» Brief: Please swap "Instruction" for "Task" in the material starting at the line containing "You are a computer-use agent. The" and ending at the close of the material, changing nothing else. Reproduce only those lines, and leave the pictures out.

» Material provided:

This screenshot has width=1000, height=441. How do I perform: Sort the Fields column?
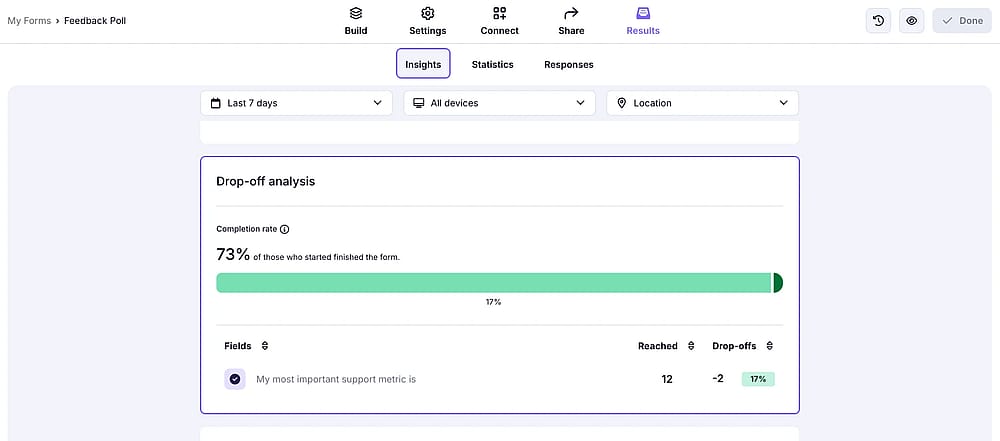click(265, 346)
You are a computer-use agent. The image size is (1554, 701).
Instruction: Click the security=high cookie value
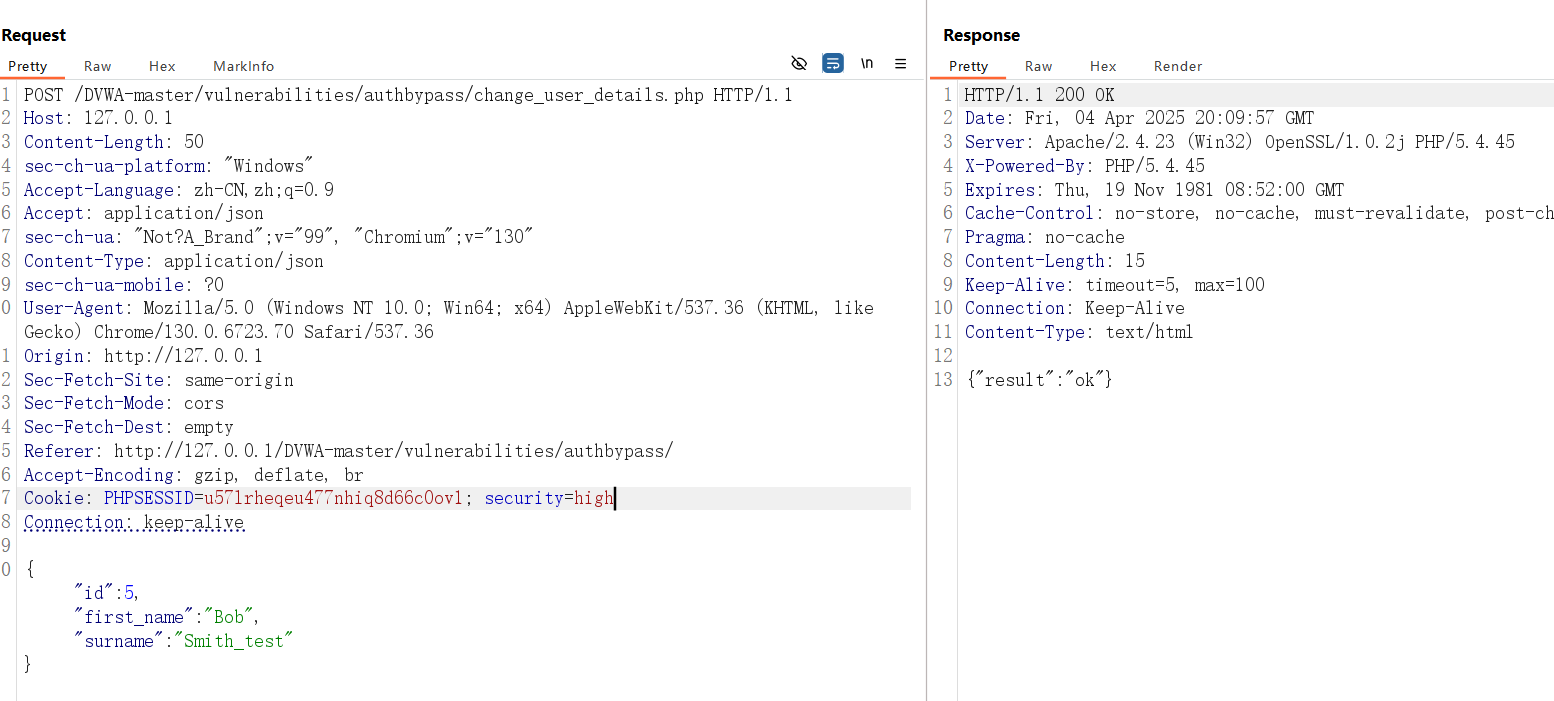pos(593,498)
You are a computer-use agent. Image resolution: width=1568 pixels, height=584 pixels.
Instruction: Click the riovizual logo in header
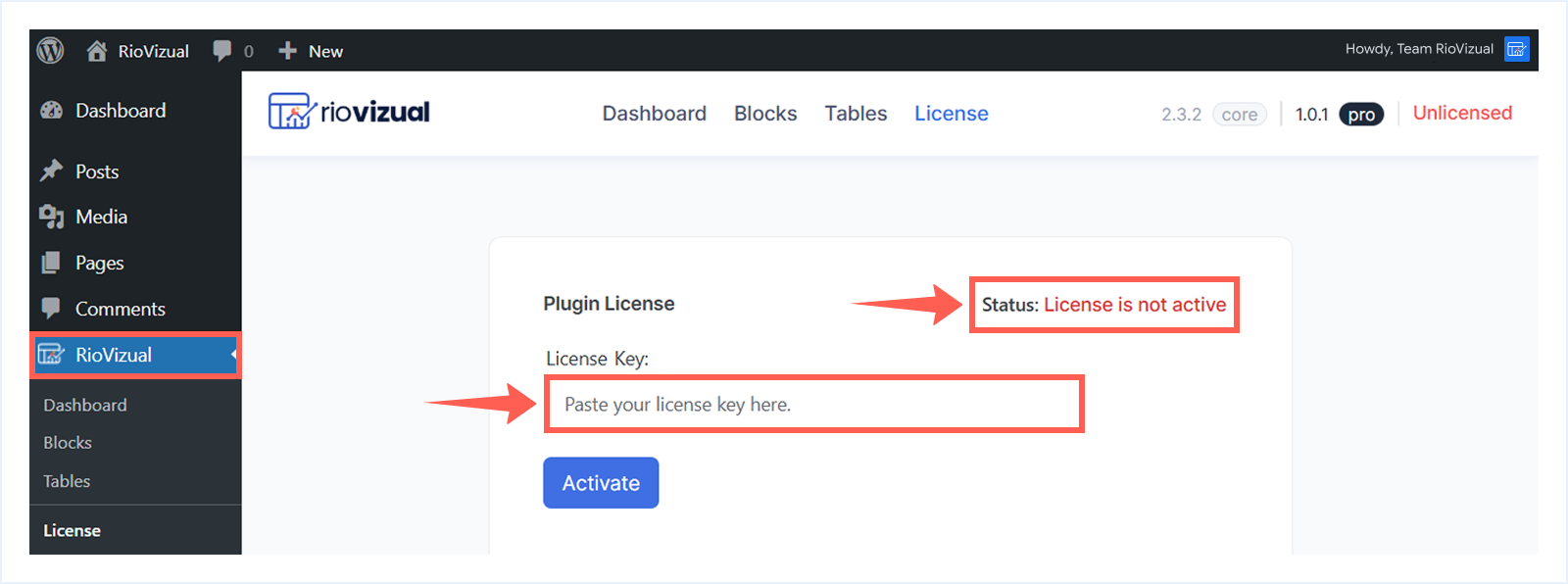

» Finished answer:
You are a computer-use agent. The image size is (1554, 701).
Task: Click the security=high cookie value
pos(593,498)
You are a computer-use agent. Image resolution: width=1568 pixels, height=584 pixels.
Task: Click the riovizual logo in header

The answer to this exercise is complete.